▶ _EXERCISES_
(1) In the security book excerpt, change "stockholders" to "shareholders" in the part that opens with the words "Another thing you" and closes with "to be good.", and give that part again.
(2) In the security book excerpt, what kind of doors did banks switch to after safecrackers pried open square vault doors?
(3) Continue the security book excerpt from the point where it stops.

▶ _GIVEN TEXT_

______________________________

This book doesn’t contain a whole chapter (or chapters) on cryptography. That’s
because you don’t need to understand it (do you really want to plough through thirty
pages on the maths behind RSA or AES?). Understanding cryptography is what
cryptographers are there for. Virtually all of the attacks on cryptography completely
ignore the crypto anyway and instead attack the way that it’s used (see “What’s your
Threat Model?” on page 242 for more on this). What you do need to know about
cryptography is how to use it appropriately (and/or how not to use it inappropriately).
There’s plenty of advice on that in this book.
Another thing you may notice about this book is that there’s no mention of your
favourite piece of cool security technology. In fact there’s no mention of lots of cool
security technology, because there’s an awful lot of it out there and much of it will
never really benefit anyone except the stockholders of the companies peddling it, if
that. An example of this is quantum cryptography, a not-entirely-secure, short-range
and above all extraordinarily expensive way of achieving what we’ve been doing
using Diffie-Hellman key exchange since the mid-1970s. It uses physics, or magic,
or something like that so it’s got to be good.
There really isn’t room to cover all of these fashion-statement technologies (although
I’ve made passing reference to a few in places where I wanted to illustrate
something), so if you find that I’ve omitted to mention your pet technology then it’s
most probably because I feel that it’s unlikely to have much, if any, effect on the bad
guys, and because this book is already long enough as it is.
So if that’s not what the book is about, what does it contain?
As an industry, we’ve been trying to build secure systems for many decades now,
particularly in the last fifteen years or so as a combination of the penetration of the
Internet into everyday life and the increasing use of computerised devices and systems has enabled attacks at a scope and scale never before possible. In all of that
time, we’ve gathered quite a bit of insight into what works and what doesn’t. Like
Ross Anderson’s excellent book Security Engineering1
, this book talks about all of
the things that conventional security books usually don’t: Stories of problems with
secure (or, to be more accurate, allegedly secure) systems that turned out to be not so
secure when they were exposed to attack.
It also devotes quite a bit of space to discussing why some mechanisms and systems
that have been proposed as solutions to various problems don’t actually solve them,
and in some cases don’t really solve any problem at all (to use a phrase that comes up
several times in this book, they don’t defend against anything that attackers are
doing).
A similar process has been followed in numerous other security-related industries,
which learned from their failures by trial and error. For example bank vaults used to
have square doors, which safecrackers would pry open just wide enough to pour
liquid nitroglycerin (obtained by boiling sticks of dynamite) into the resulting gap,
allowing them to blow the door off the vault. Banks responded by switching to close fitting round doors for which this attack didn’t work any more, in the process creating
the iconic image of the bank vault with its massive round door. When safecrackers
(someone a bit more sophisticated than the random outlaw with a stick of dynamite)

______________________________

▶ _STORED ROWS_

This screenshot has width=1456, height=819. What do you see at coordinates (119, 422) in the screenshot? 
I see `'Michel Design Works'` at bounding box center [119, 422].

______________________________

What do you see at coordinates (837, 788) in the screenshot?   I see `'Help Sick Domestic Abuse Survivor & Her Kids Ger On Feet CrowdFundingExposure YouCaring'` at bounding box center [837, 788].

______________________________

▶ _REPLIES_
(1)
Another thing you may notice about this book is that there’s no mention of your
favourite piece of cool security technology. In fact there’s no mention of lots of cool
security technology, because there’s an awful lot of it out there and much of it will
never really benefit anyone except the shareholders of the companies peddling it, if
that. An example of this is quantum cryptography, a not-entirely-secure, short-range
and above all extraordinarily expensive way of achieving what we’ve been doing
using Diffie-Hellman key exchange since the mid-1970s. It uses physics, or magic,
or something like that so it’s got to be good.

(2) Close-fitting round doors.

(3)
started drilling out weak points in the safe’s door, the manufacturers responded first
with hardplates, extremely wear-resistant metal plates that destroyed drill bits, and
then relockers, glass plates that when broken by a drill locked the safe’s bolts into
place to ensure that now the safe really couldn’t be opened any more.
The same sort of evolutionary design process has occurred in many other fields. If
you have quite a bit of time to kill, look at the design of artillery-shell and bomb fuses
during the 20th century. The basic problem to be solved in these cases is how to
design a mechanism that explodes on impact with a target but doesn’t explode on
impact with a concrete floor (the development of the first proximity fuses, which
detonate when they get near something, for example the gun barrel that they’re being
fired from or the ship’s deck that they’ve been accidentally dropped onto, was
particularly hair-raising). If you’d like an in-depth analysis of the arms race between
attackers and defenders in the field of bomb fuse design, track down a copy of Major
Arthur Hartley’s Unexploded Bomb — The Story of Bomb Disposal, which
discusses the design of German WWII electronic fuses and the ingenuous
countermeasures used to defeat them.
Ironically, the most dangerous fuse type used was a WWI-era mechanical clockwork
one, the type 17. Impact with the ground made this fuse sufficiently erratic that it
could detonate at random whenever it felt like it. This shows, as do many of the
examples presented throughout the book, that relatively unsophisticated traditional
mechanisms are often more effective (or in the case of bomb fuses, dangerous) than
fancy high-tech ones.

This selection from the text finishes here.